Many of the bigger producers are now turning olives into quality oils as soon as they have been harvested, something a small producer could only dream of. Dr. Gawel said in these oils they are finding free fatty acidity levels (an important indicator of an olive oil’s quality) of 0.1 and 0.15, low peroxides and they are fresh and fruity.
Richard Gawel said an issue that is not being widely talked about is the reduction in consumption of extra virgin olive oil, and olive oil in general, in Europe. “If you look at Spain, Italy and particularly in Greece, the per capita consumption has fallen significantly in the last 10 years. The IOC doesn’t ever talk about this because they don’t actually want anyone to talk about it.”
He said annual per capita consumption in Greece has fallen from something like 28 to 21 liters in the last 10 years. “That’s a hell of a lot of olive oil. You’ve got to ask the question, ‘why aren’t people in Europe eating as much olive oil as they used to?’ In every other country around the world – the US, Australia, Germany and Britain – consumption is either stable or increasing”

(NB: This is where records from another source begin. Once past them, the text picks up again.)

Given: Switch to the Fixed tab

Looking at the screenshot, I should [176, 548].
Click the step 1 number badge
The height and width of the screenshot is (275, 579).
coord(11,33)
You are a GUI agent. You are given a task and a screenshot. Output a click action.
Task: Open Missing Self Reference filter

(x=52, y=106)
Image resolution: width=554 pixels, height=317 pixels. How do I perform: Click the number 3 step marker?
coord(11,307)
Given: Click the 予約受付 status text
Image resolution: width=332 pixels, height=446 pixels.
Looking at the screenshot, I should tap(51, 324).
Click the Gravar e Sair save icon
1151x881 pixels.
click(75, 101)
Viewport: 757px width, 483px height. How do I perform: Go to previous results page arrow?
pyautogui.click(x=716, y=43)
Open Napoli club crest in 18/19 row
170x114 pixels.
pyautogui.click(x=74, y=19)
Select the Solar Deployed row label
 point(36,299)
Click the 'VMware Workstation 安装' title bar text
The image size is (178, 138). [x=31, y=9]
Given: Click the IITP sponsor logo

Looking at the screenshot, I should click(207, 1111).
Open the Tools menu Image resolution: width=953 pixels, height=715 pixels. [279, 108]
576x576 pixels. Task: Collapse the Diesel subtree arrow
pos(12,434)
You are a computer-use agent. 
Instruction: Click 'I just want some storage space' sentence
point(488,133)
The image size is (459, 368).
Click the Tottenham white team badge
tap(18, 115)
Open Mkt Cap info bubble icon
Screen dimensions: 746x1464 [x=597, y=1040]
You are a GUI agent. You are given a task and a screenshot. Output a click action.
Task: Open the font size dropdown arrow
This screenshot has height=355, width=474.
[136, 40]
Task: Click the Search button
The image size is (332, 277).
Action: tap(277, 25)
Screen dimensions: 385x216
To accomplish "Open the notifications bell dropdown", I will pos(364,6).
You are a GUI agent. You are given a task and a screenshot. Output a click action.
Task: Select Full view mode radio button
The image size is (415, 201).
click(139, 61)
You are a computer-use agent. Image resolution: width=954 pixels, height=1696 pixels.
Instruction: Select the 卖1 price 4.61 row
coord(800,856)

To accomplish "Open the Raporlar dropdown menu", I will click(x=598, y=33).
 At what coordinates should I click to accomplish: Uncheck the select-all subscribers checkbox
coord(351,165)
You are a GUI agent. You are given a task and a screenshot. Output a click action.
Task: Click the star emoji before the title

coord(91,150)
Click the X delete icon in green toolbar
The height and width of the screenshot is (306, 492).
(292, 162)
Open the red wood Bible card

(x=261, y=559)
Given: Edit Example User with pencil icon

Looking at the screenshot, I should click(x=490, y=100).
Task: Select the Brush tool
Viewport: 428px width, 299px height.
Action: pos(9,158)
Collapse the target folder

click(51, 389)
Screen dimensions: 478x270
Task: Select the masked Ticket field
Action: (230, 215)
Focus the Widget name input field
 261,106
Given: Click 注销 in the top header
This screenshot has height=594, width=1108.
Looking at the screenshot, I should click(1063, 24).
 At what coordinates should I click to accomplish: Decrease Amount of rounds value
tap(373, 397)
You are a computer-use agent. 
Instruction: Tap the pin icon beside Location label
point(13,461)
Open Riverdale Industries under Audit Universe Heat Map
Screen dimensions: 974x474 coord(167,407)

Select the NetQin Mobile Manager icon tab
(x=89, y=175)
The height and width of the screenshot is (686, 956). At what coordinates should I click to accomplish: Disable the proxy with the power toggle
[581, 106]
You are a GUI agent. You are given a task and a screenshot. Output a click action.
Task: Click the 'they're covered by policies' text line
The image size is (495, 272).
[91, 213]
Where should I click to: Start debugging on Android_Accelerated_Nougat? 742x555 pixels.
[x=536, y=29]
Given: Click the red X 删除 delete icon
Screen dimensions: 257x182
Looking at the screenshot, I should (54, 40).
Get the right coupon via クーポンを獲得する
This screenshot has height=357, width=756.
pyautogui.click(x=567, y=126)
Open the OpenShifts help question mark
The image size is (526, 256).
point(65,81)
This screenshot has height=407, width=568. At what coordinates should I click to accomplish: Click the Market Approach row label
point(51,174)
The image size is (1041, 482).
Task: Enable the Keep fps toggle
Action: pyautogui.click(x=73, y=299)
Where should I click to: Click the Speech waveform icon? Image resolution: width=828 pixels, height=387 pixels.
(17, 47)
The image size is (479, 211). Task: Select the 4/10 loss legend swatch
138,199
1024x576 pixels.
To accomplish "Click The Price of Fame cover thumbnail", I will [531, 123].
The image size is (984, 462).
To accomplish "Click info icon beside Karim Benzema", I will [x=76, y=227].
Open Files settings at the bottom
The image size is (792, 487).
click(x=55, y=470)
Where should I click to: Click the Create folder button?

“In Europe they’re doing promotional pushes into India and China, which is great. If you get people in China to eat even one drop of olive oil a year each we’d all be wealthy but it’s a long haul to do that.”
Dr. Gawel is certainly doing his part to help keep the wine and olive oil industries moving. As part of his job he tastes wine just about every day, and he tastes more than 500 olive oils a year. And that’s just his day job.
At home, he said one of his kids really likes EVOO and puts it on everything, while the other “doesn’t care less”. “That’s kids for you,” he said.
Even despite the huge number of oils that have touched his palate, his appetite for tasting good quality olive oils has not diminished. “It would be nice to see a few more super duper fresh European oils that we could try, but again Australia is a bit out of the way,” Dr. Gawel said.
But he said one of the best things about the Australian industry is its ability to experiment and try new blends with its diverse varieties and styles of olive oils, which range from the Tuscan styles to Spanish and Greek varieties, and with green olives, mid-range, and riper olives.
“It is very open-minded about what constitutes good olive oils here. Some of the combinations you won’t find anywhere else in the world. We get a few dog oils here from Australian producers on supermarket shelves but I think the main thing is that the problem isn’t systemic. What I’ve found is that Australian oils on Australian supermarket shelves are really good quality and pretty consistent, apart from the odd one.”
Between his various olive oil and wine commitments, Dr. Gawel also manages to dedicate time to some of his other passions which often find their way into his Twitter feed (@oliveoilguy) such as human rights. As a member of Amnesty International he said he feels privileged living in a country “where you can actually say what you think and not get in prison for it”.
When he has the time to go fly fishing he also writes about that. “That’s a pretty self-indulgent thing to do,” he said. A keen gardener, his tomatoes might also get a mention, mostly to “taunt” the neighbors. “I love cricket. My American friends think that’s the funniest thing in the world, how anyone could sit in front of the television for five days and watch a draw,” he said.
“And I’ve always loved AFL (Australian Football League). I’m a strong supporter of the Melbourne Football Club (known as The Demons). I’m a keen cyclist when I’m not getting hit by cars, which I’ve been a few times and been in the hospital. I think that cyclists get a bit of a hard time, we don’t get looked after that well. But apart from cycling and fishing and watching cricket that’s about my life really.”
As for a Sunday, he will tend his garden, go for a ride on his bike if he feels game, write his blog, have some mates around for a few beers, and spend some time with his kids.
“A lot of people think my Sundays might be wasted but I’ve never seen them as being wasted,” he said.